Collected data entries
==================================================
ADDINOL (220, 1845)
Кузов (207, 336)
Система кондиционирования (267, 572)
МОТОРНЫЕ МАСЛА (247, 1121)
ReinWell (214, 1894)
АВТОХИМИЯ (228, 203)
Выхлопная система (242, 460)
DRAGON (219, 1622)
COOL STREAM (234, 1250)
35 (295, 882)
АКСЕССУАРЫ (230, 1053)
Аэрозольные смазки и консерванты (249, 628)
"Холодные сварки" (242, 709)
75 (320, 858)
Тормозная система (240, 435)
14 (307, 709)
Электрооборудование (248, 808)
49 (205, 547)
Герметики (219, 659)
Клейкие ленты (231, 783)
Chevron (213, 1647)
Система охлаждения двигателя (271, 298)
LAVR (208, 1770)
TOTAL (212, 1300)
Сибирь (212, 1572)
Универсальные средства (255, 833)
==================================================
=== Exercise description ===
Please repeat the lines above exactly, beginning with the line that contains "Кузов (207, 336)" and ending with the final one.

=== Result of the exercise ===
Кузов (207, 336)
Система кондиционирования (267, 572)
МОТОРНЫЕ МАСЛА (247, 1121)
ReinWell (214, 1894)
АВТОХИМИЯ (228, 203)
Выхлопная система (242, 460)
DRAGON (219, 1622)
COOL STREAM (234, 1250)
35 (295, 882)
АКСЕССУАРЫ (230, 1053)
Аэрозольные смазки и консерванты (249, 628)
"Холодные сварки" (242, 709)
75 (320, 858)
Тормозная система (240, 435)
14 (307, 709)
Электрооборудование (248, 808)
49 (205, 547)
Герметики (219, 659)
Клейкие ленты (231, 783)
Chevron (213, 1647)
Система охлаждения двигателя (271, 298)
LAVR (208, 1770)
TOTAL (212, 1300)
Сибирь (212, 1572)
Универсальные средства (255, 833)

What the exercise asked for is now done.